Before the frost of the other week, we covered the youngest of our transplants, and stapled our screened-in greenhouse with warming plastic to try to prolong the basil, cucumbers, peppers, and cherry tomatoes. The temperature dipped to 28°, and that morning as I drove into the farm, I dreaded encountering what the freeze had done to the crops that had been with us for so many months. We had prepared by harvesting heavy all of the fruit that may still be valuable, but to expect their frozen shriveled form was saddening to me.
It is the ultimate experiment in letting go for me, this perpetual acceptance of what the weather is bringing, must bring, in order to maintain the balances the natural world requires. It is
part of the process of production for me to know so intimately the land and crops and then expect they will change form drastically when we pull them for compost-making or mow them or wait for them to die in the frost. And while this is a sad thing at times for me, it is also a perpetual lesson in letting go, and loving without expectation.
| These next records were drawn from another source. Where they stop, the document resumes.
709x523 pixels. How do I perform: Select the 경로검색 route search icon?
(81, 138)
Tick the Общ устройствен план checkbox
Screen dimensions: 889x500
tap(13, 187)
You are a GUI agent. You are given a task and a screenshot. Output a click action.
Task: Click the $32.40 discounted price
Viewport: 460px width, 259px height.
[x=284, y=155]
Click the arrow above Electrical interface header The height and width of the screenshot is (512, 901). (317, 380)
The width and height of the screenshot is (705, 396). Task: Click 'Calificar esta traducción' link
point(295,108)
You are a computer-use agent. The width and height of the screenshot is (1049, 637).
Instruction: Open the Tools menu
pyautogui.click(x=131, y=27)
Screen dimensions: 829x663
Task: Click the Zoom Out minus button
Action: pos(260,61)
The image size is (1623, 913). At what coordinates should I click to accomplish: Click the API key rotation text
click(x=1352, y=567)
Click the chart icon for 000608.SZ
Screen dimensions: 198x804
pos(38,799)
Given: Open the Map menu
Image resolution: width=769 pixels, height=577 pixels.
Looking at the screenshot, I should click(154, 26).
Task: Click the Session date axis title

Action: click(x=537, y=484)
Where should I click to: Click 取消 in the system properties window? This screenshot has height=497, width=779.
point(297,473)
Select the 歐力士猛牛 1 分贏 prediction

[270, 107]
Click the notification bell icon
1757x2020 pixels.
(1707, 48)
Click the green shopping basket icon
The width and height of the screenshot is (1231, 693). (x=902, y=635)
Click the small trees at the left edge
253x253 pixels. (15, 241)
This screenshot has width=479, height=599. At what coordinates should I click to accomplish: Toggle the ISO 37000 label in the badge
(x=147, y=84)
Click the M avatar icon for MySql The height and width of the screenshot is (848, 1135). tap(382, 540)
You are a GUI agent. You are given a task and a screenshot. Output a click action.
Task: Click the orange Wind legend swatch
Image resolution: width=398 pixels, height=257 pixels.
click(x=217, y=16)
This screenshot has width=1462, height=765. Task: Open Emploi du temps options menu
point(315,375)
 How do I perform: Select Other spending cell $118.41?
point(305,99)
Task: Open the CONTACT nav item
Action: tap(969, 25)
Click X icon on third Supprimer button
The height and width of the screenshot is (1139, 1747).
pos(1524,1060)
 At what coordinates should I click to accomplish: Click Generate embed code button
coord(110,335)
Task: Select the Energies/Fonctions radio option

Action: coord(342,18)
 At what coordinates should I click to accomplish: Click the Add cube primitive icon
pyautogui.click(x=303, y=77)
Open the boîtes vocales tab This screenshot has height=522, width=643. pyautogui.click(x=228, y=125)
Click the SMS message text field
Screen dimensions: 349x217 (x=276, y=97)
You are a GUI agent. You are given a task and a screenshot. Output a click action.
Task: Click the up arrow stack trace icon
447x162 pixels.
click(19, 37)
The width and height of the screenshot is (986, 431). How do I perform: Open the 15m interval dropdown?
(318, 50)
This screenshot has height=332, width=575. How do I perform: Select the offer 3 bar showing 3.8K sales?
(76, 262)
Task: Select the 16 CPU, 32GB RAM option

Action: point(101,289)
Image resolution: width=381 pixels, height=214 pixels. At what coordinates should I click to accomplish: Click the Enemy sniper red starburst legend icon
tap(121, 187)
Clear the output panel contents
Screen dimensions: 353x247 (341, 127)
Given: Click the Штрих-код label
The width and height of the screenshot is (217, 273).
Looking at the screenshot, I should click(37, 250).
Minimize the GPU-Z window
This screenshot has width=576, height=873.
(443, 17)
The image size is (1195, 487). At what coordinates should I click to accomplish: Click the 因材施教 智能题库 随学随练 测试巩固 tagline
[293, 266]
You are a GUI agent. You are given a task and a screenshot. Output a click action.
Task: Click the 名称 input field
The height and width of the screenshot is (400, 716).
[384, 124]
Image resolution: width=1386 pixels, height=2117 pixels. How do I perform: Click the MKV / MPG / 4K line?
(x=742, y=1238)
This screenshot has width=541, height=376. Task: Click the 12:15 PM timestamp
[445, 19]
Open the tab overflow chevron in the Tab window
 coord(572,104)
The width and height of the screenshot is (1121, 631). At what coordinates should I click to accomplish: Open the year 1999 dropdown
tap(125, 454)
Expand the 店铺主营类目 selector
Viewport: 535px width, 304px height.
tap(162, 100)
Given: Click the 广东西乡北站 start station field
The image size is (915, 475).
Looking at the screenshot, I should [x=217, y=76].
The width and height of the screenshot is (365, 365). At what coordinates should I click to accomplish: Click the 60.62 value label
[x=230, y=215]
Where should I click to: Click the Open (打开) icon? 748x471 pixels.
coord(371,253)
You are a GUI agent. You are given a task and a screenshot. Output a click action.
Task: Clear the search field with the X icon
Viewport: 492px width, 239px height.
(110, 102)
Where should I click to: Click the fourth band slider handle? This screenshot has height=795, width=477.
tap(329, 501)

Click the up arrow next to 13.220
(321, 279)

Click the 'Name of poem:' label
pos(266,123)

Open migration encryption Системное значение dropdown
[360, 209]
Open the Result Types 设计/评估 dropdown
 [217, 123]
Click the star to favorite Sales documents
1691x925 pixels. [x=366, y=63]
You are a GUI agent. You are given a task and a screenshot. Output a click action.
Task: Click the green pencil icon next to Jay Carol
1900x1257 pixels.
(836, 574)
I suppose it is also a lesson in recognizing the positive: on the same morning of the freeze, we ate raw greens with delight for their nutty sweetness was greatly intensified by the cold.
Accepting loss can have great ramifications for personal growth, but I also wonder where the line lies for the sustainable farm to accept crop loss or to fight nature. I tend to err on the side of choosing seeds and crops that can sustain themselves in extreme conditions, instead of going through extreme measures to cover and insulate crops from cold. In fruit farming, many orchard owners will pay helicopter pilots to break up the cold air that would settle on their trees during a frost. I have been a part of a system where we burned wood in a furnace in the greenhouse on cold nights, returning every few hours to feed the flames.
In our case, we tucked in all sides of the greenhouse, renewed the plastic on its doors, and figured that was enough effort to fool the cold. What we encountered was blackened basil, frozen tomatoes, and frost-killed cucumbers. I look forward to the greens.